Begin

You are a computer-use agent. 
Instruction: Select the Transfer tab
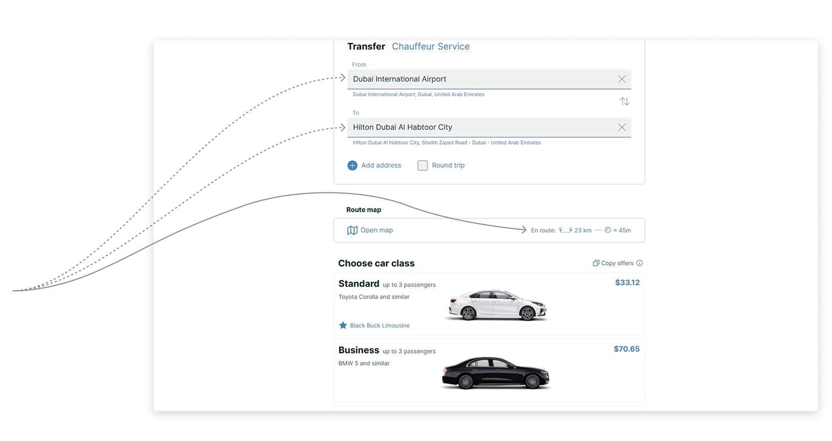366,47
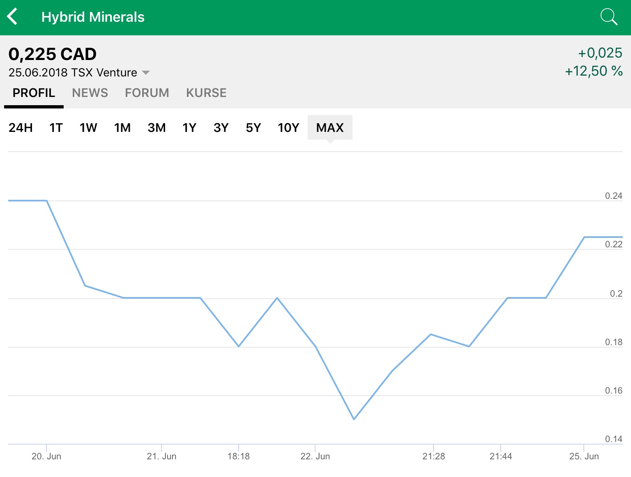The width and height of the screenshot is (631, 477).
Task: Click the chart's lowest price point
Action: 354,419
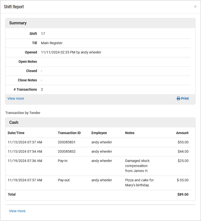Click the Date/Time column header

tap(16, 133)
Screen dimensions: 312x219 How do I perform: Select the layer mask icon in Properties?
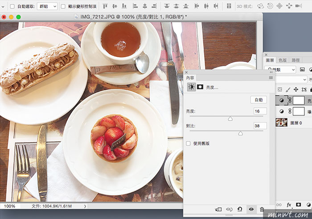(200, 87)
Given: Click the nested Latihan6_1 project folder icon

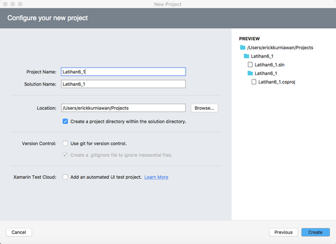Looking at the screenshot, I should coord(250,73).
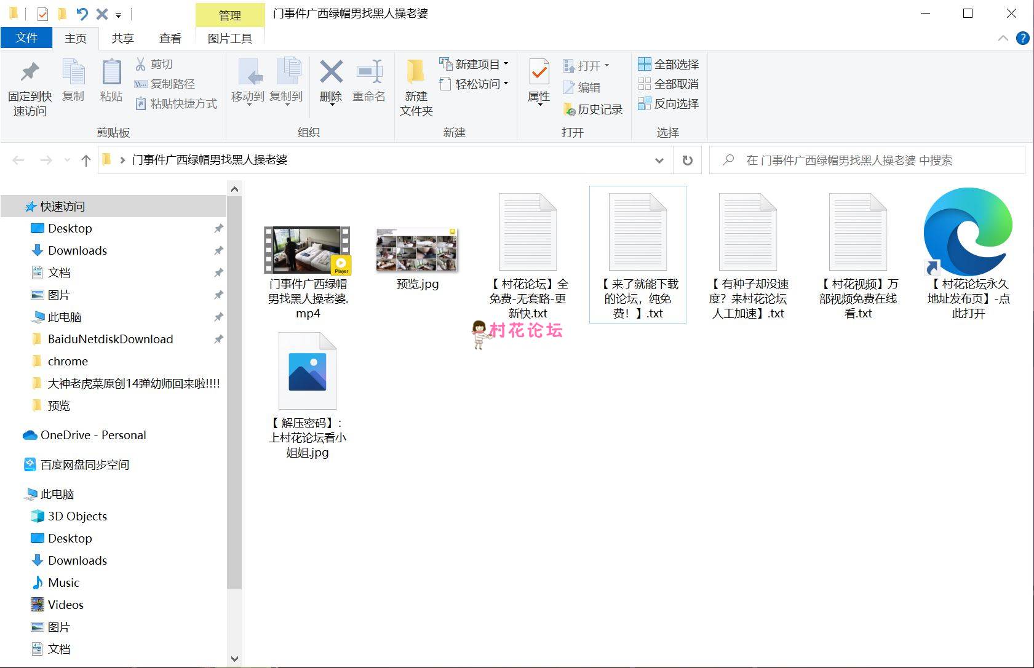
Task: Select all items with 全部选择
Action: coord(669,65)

End

#### Requirements
Reproduce these lines verbatim, omitting the pictures.

#### Exercise result
You are a computer-use agent. 
Instruction: Select the Transfer tab
366,47
The width and height of the screenshot is (631, 477).
Task: Click the chart's lowest price point
Action: 354,419
Click the Date/Time column header

tap(16, 133)
Screen dimensions: 312x219 How do I perform: Select the layer mask icon in Properties?
(200, 87)
Given: Click the nested Latihan6_1 project folder icon

Looking at the screenshot, I should coord(250,73).
Task: Select all items with 全部选择
Action: coord(669,65)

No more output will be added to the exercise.